| The task |
Please repeat exactly the lines from the one containing "900x468 pixels." through the last line of the records below, both included, and leave out any pictures.

| Excerpted data |

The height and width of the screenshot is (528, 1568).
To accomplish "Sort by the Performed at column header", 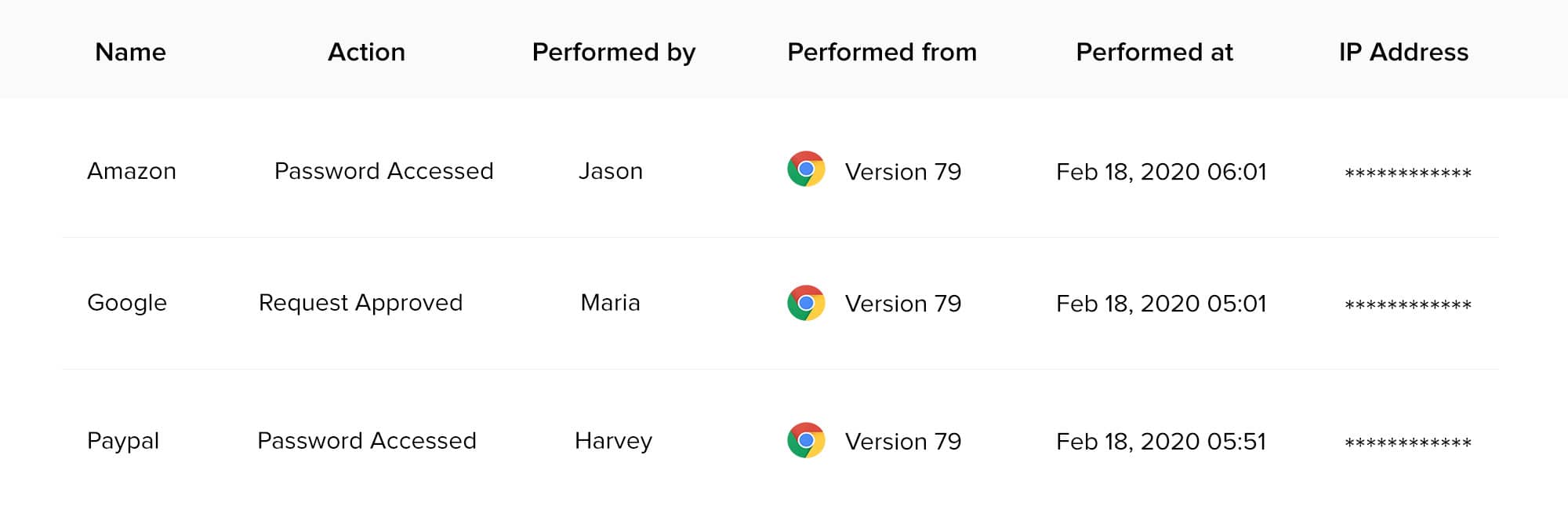I will point(1154,52).
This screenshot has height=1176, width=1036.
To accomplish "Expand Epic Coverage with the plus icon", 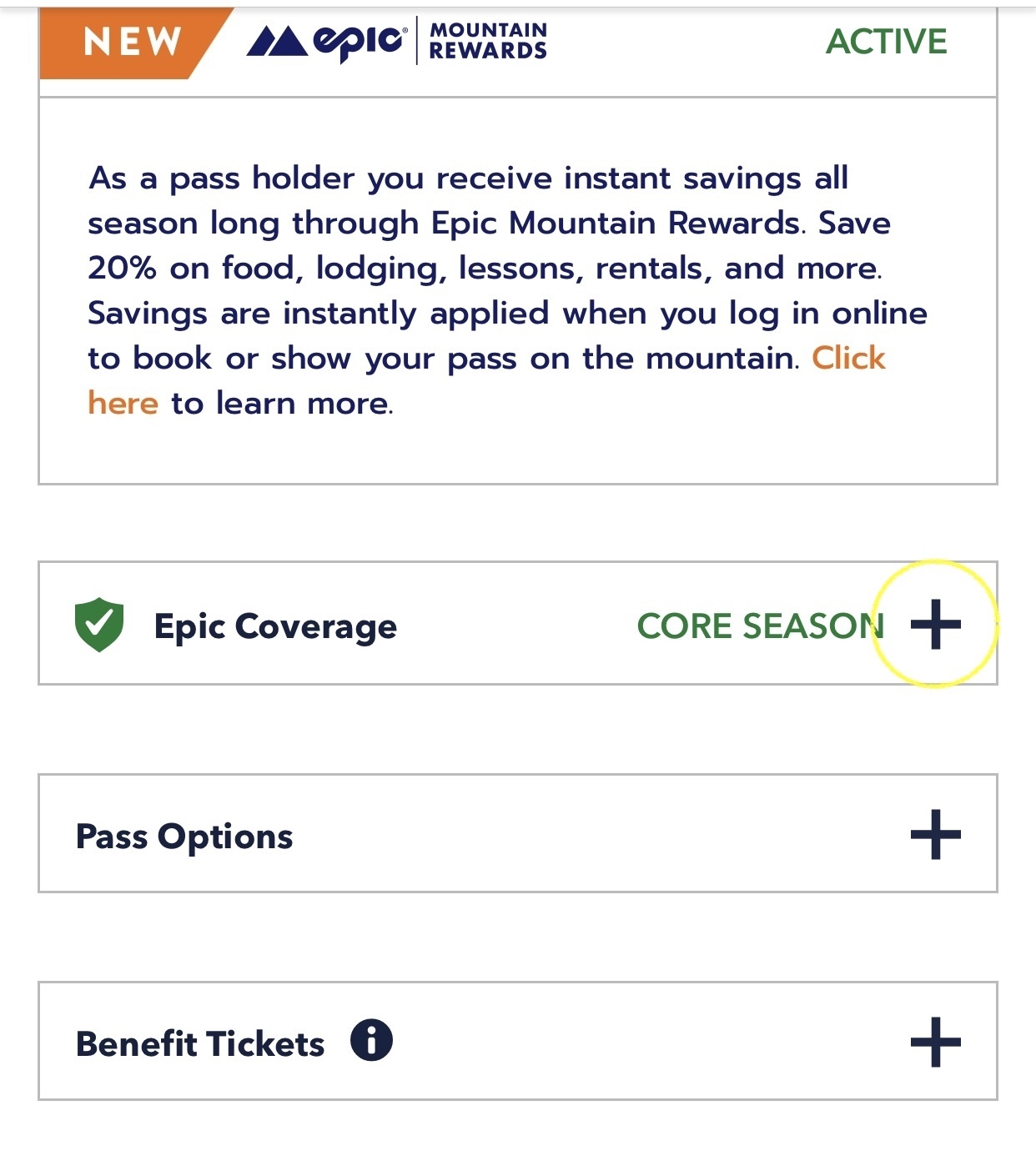I will [935, 624].
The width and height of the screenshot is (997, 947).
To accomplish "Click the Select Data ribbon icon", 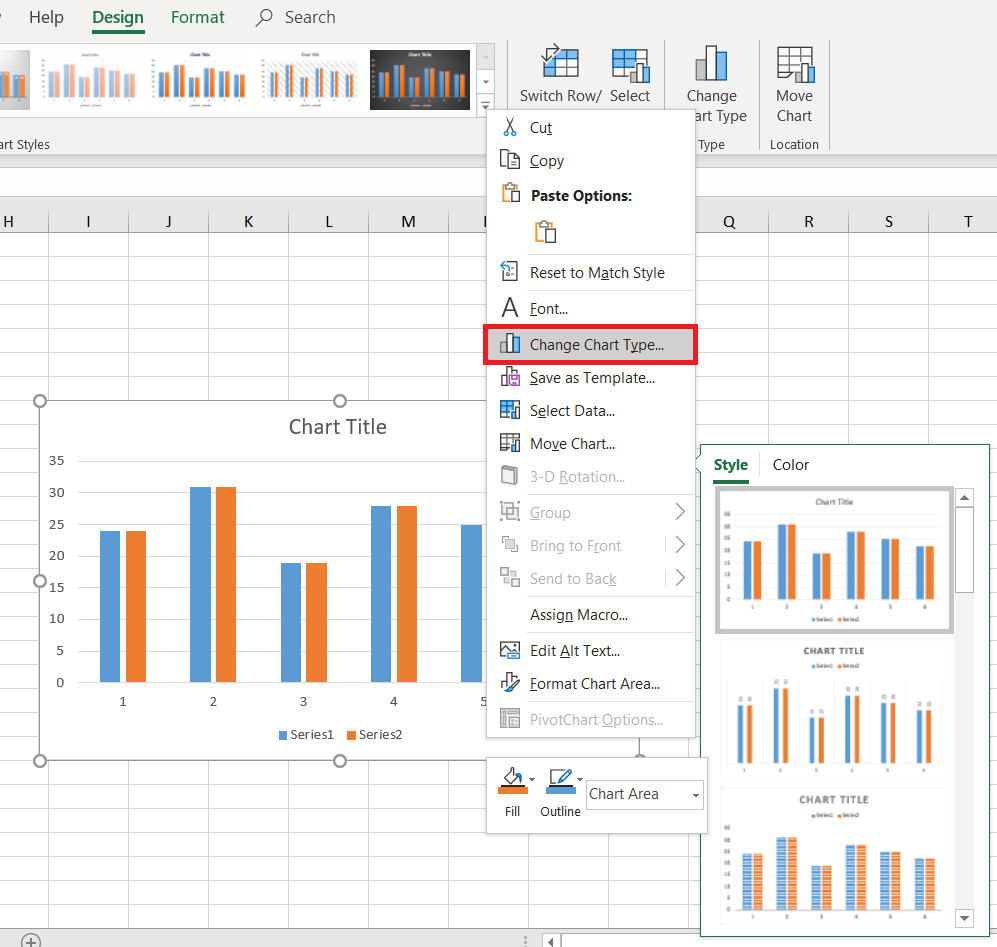I will click(630, 62).
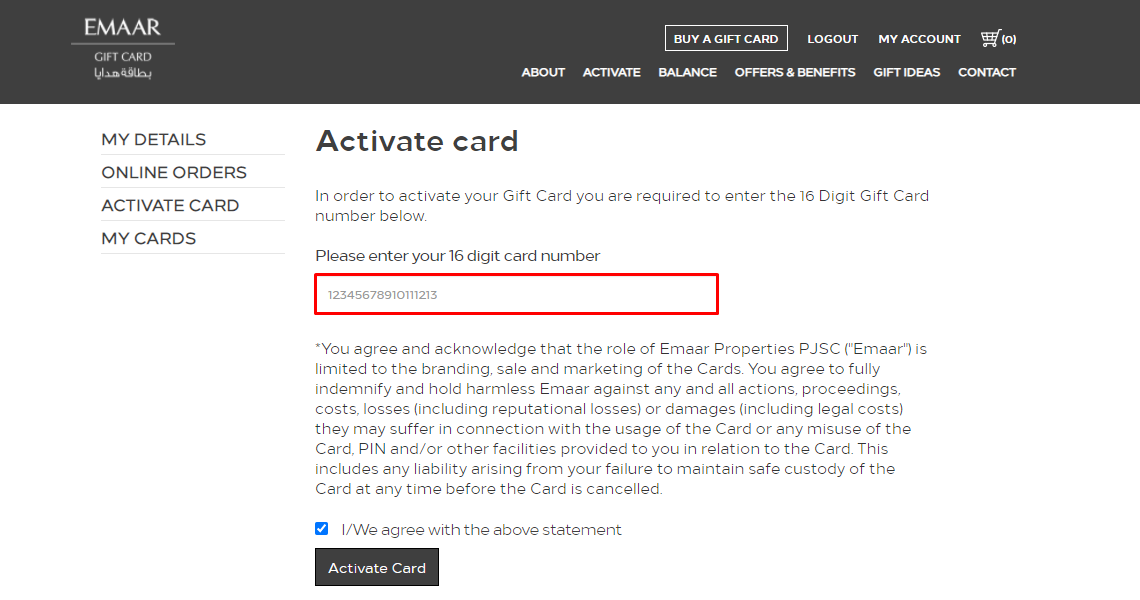Open the ABOUT page
1140x600 pixels.
tap(543, 72)
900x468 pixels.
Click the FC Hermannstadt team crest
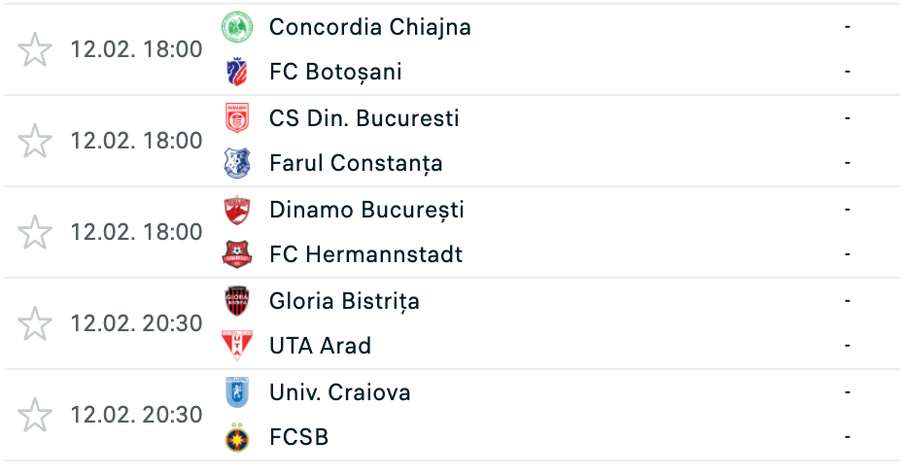pyautogui.click(x=237, y=254)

| Answer to the exercise |
900x468 pixels.
Click the FC Hermannstadt team crest
pyautogui.click(x=237, y=254)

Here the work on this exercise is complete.